- YOUR ASSIGNMENT: The answer should be the exact lines from the line containing "Select tile of young man in rust t-shirt" through the last line of the material below, with no pictures.

- AVAILABLE RECORDS:

========

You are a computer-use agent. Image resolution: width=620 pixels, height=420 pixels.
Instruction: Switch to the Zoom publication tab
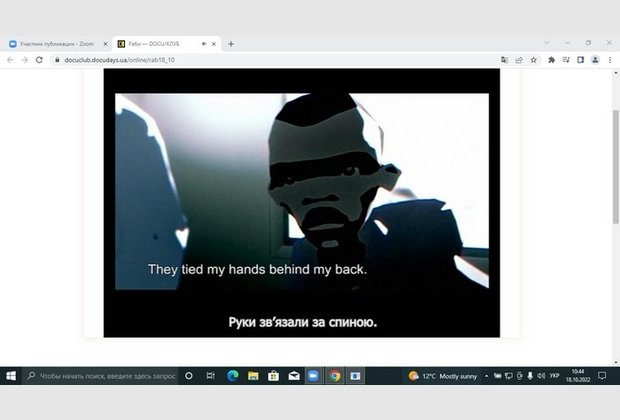pos(55,44)
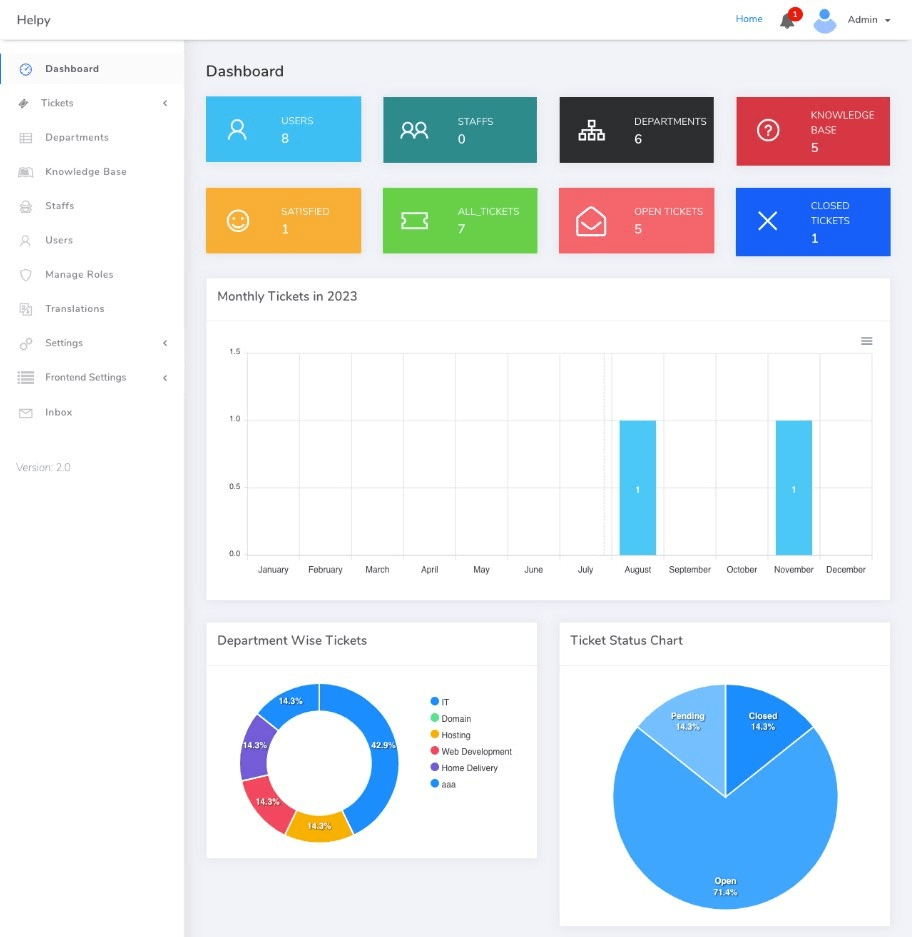This screenshot has width=912, height=937.
Task: Click Home in the top navigation bar
Action: [749, 18]
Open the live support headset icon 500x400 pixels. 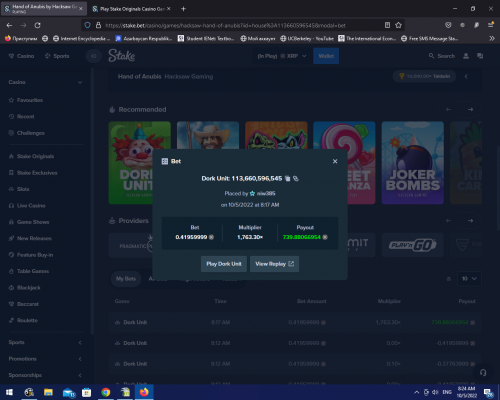[x=483, y=372]
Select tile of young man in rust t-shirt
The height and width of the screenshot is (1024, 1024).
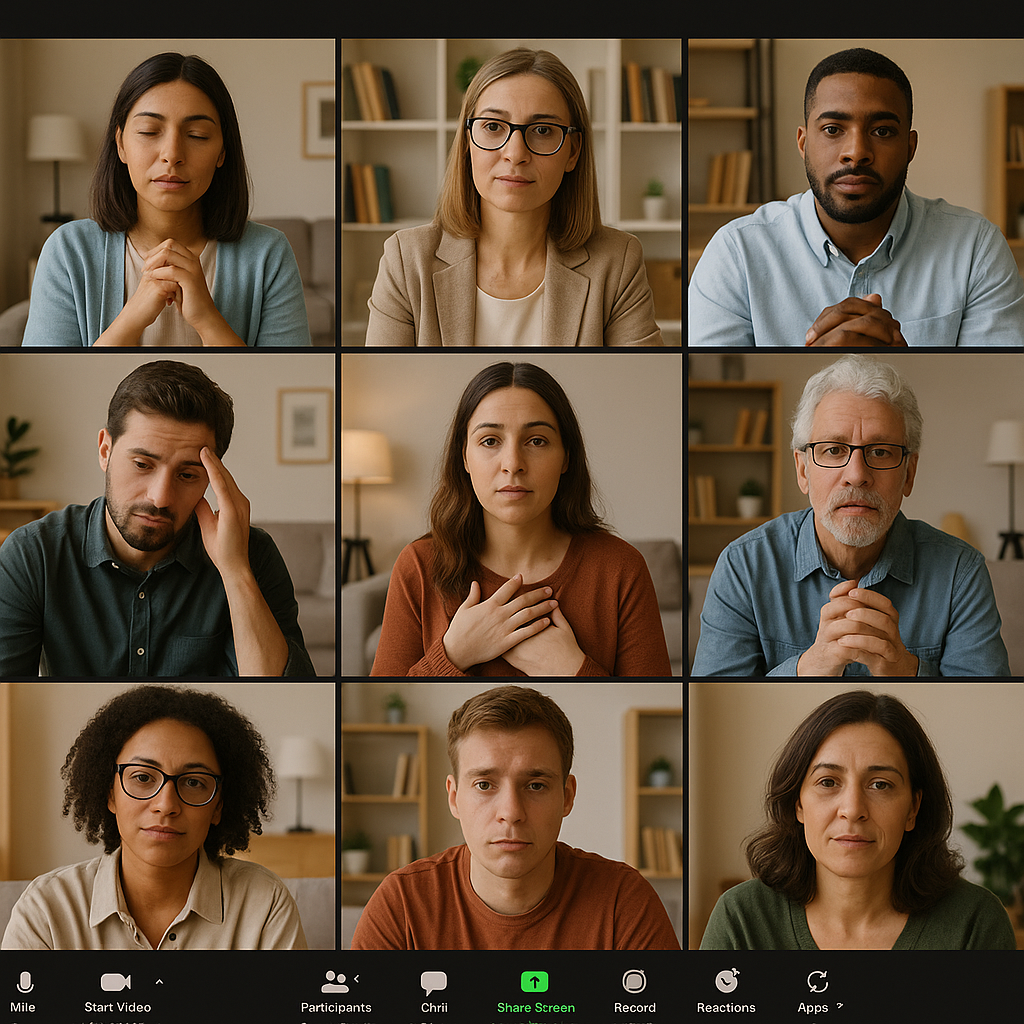(x=511, y=816)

========

- COMPLETED EXERCISE:
Select tile of young man in rust t-shirt
The height and width of the screenshot is (1024, 1024).
(x=511, y=816)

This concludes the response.